Weapons of mass disagreement
COMBINED DISPATCHES
WASHINGTON -- Just hours after the Senate rejected U.S. troop withdrawals, a Democratic challenger to Sen. Mike DeWine charged that the Republican "failed Ohio's military families today by voting for more of the same in Iraq."
Acting equally swiftly, the GOP's Senate campaign committee criticized Democratic Sen. Bob Menendez of New Jersey as an "ultra-liberal" who cast a "vote to surrender in Iraq."
Neither DeWine nor Menendez would agree with the opposition's characterizations of their positions.
But that's the political reality of Senate votes on the war in a midterm election year. Both Republicans and Democrats end up with ammunition to use against one another during campaigns.
Prelude to November
The Senate debate over Iraq this week changed no policy, but with congressional elections less than five months away, the debate defined as never before where the political parties stand on the divisive three-year-old war.
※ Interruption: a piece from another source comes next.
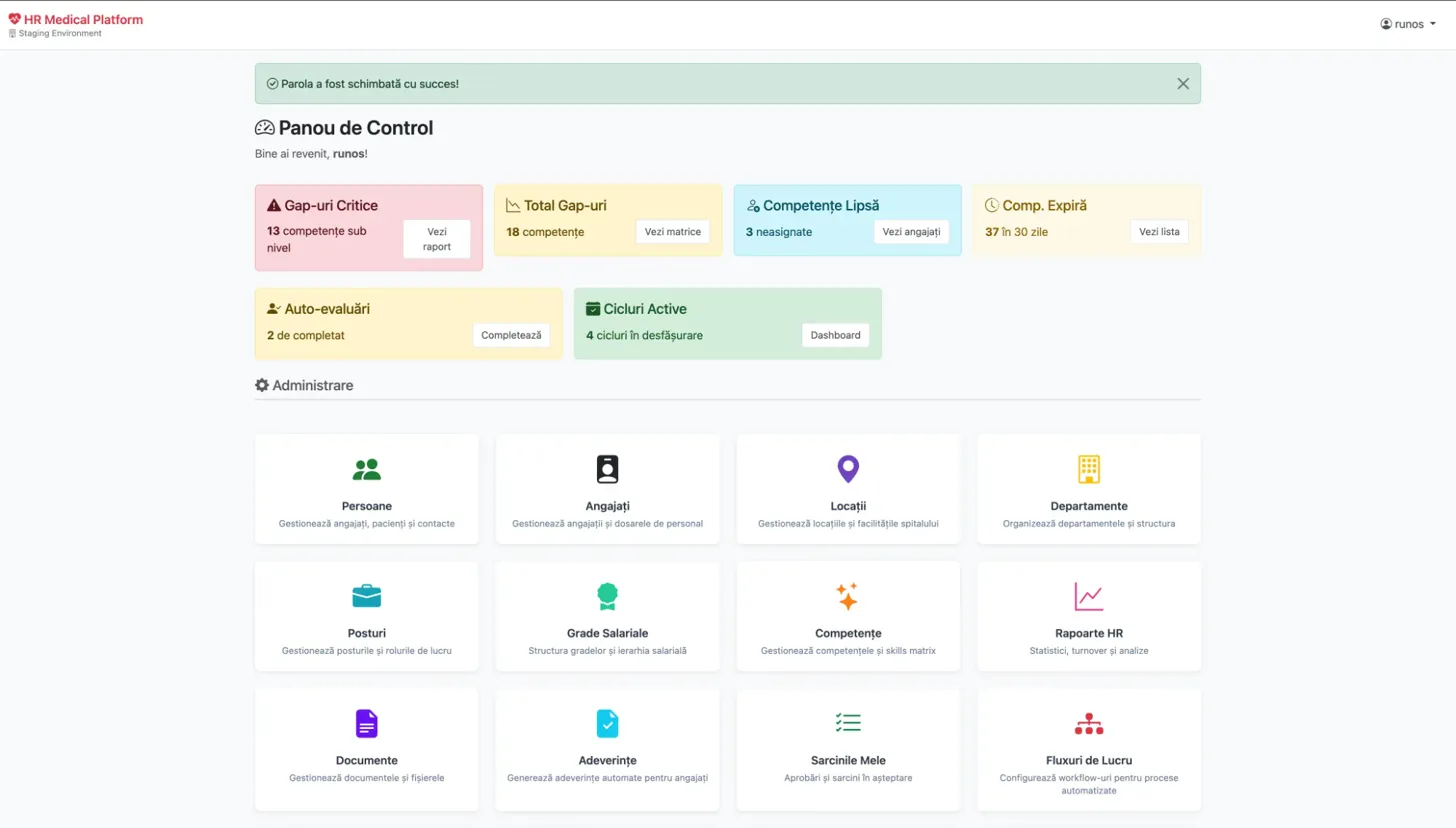
Task: Click the Adeverințe checkmark icon
Action: click(x=607, y=723)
Democrats, prodded by their liberal wing to initiate the debate, pressed a single message: that the Bush administration has no plan to end the war and bring the troops home.
Republicans embraced the challenge, eager to portray the conflict in Iraq as part of the war on terrorism and Democratic calls for withdrawing troops as a sign of weakness.
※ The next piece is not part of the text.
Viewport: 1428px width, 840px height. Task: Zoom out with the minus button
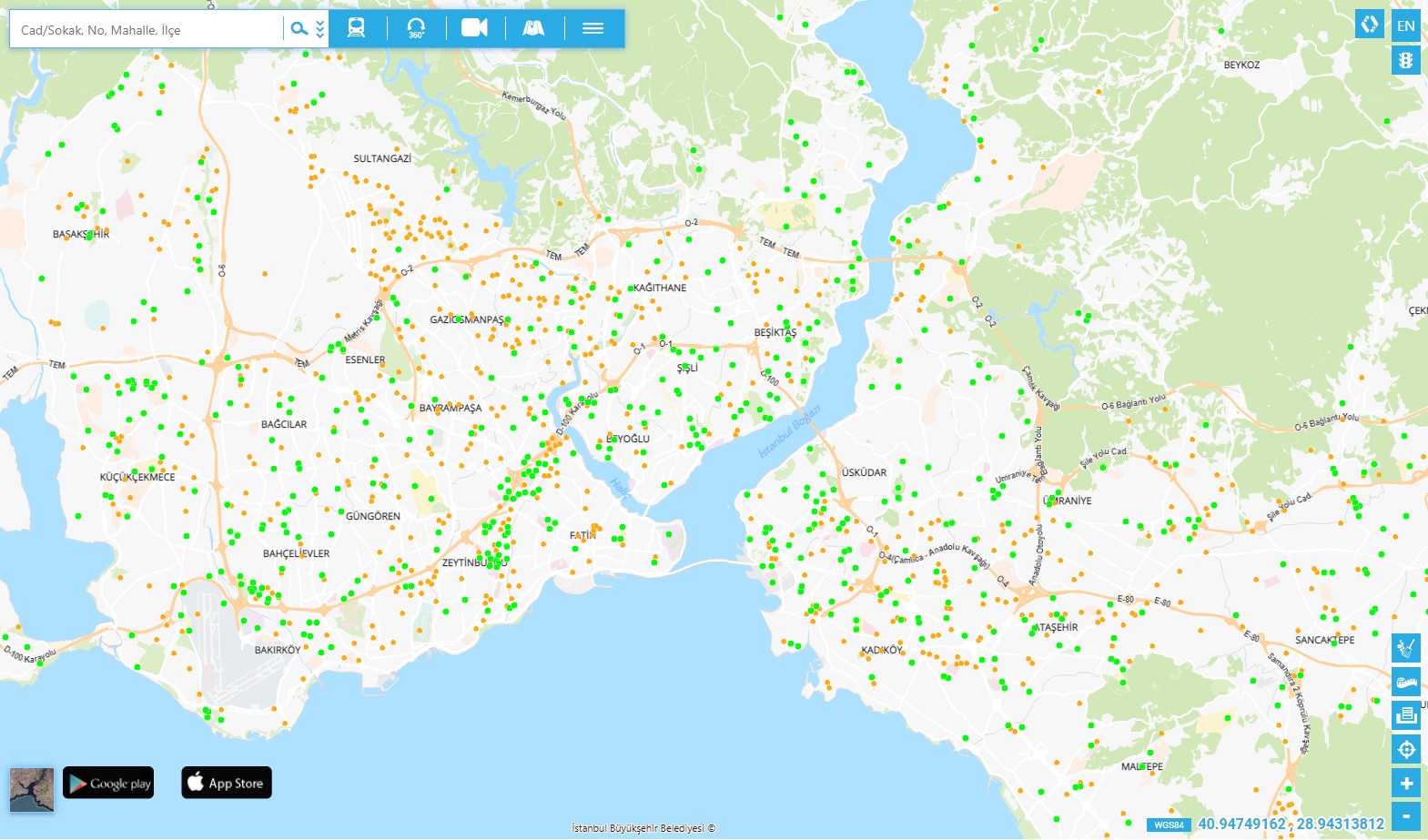coord(1406,815)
The debate exposed divisions among Democrats. In the end, 38 Democrats and one Republican voted Thursday in favor of a nonbinding Senate measure that called for troop withdrawals to begin this year but set no firm end date. It failed 60-39.
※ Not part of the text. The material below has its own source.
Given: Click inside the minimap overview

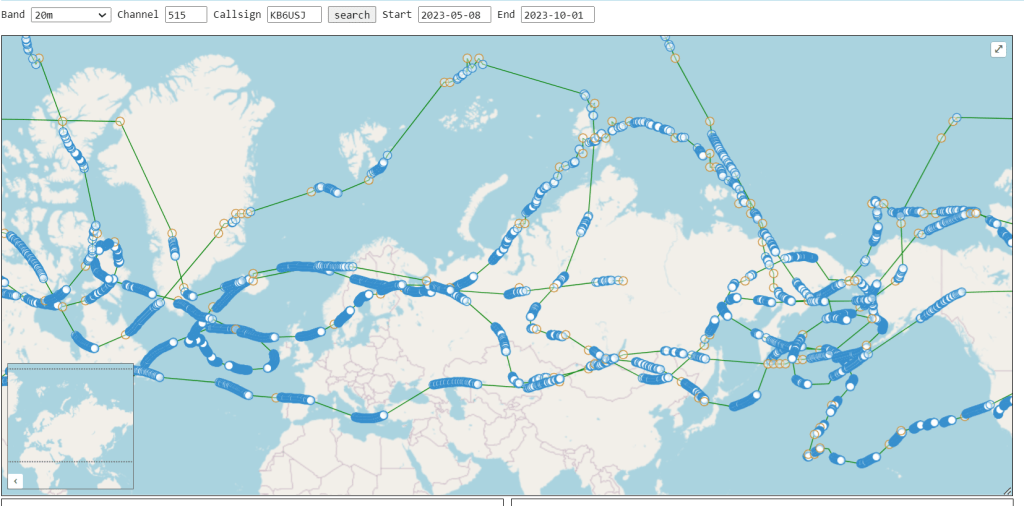Looking at the screenshot, I should tap(70, 420).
Only 13 Democrats and no Republicans voted for a proposal by Sens. John Kerry, D-Mass., and Russ Feingold, D-Wis., to withdraw entirely from Iraq by July 2007. It failed 86-13.
Last week, the House of Representatives voted 256-153 in favor of a resolution opposing any timetable for withdrawal, with Republicans voting 214 for it and only three against, while Democrats split, 42 for and 149 against. One independent also voted against it.
WMD back-and-forth
Meanwhile, Democrats on Thursday ridiculed comments by two leading congressional Republicans that weapons of mass destruction had been found in Iraq.
Sen. Rick Santorum, R-Pa., who is engaged in a tough re-election battle, and Rep. Peter Hoekstra, R-Mich., chairman of the House Intelligence Committee, said at a news conference Wednesday that unconventional weapons had been found in Iraq.
"Congressman Hoekstra and I are here today to say that we have found weapons of mass destruction in Iraq, chemical weapons," Santorum said. "Since 2003, coalition forces have recovered approximately 500 weapons munitions which contain degraded mustard or sarin nerve agent."
Santorum added, "Despite many efforts to locate and destroy Iraq's pre-Gulf war chemical munitions, filled and unfilled pre-Gulf war chemical munitions are assessed to still exist."
The White House and the intelligence community have conceded that despite prewar assertions to the contrary, no weapons of mass destruction were found in Iraq. This miscalculation is considered a major intelligence failure.
Santorum, in making his announcement Wednesday, was apparently referring to shells from before the Persian Gulf war whose chemical agents, sarin and mustard gas, were badly degraded.
Democrats seized on Santorum's statement Thursday to say that the Republicans were "losing touch with reality."
Rep. Jane Harman, D-Calif., the senior Democrat on the House Intelligence Committee, said Santorum was repeating old claims that no one considered evidence of an ongoing unconventional weapons program by Saddam Hussein.
"There is nothing new here," Harman said. "Nothing in this report, classified or otherwise, contradicts the Duelfer Report, which assessed that we would find degraded pre-1991 weaponry in Iraq."
Harman also complained that intelligence was being selectively declassified to support Republican positions.
But Defense Secretary Donald Rumsfeld, in a news briefing Thursday, said Santorum's comments were correct.
"They are weapons of mass destruction. They're harmful to human beings. And they have been found," Rumsfeld said. "And they had not been reported by Saddam Hussein as he inaccurately alleged that he had reported all of his weapons. And they are still being found and discovered."
In other developments:
At least 25 people have been executed gangland-style in Iraq's third-largest city this week, with residents gunned down in ones and twos and bodies found scattered throughout Mosul.
Five U.S. troops were killed in operations south and west of Baghdad, the U.S. military said Thursday, and police stormed a farm and freed 17 victims of a factory kidnapping.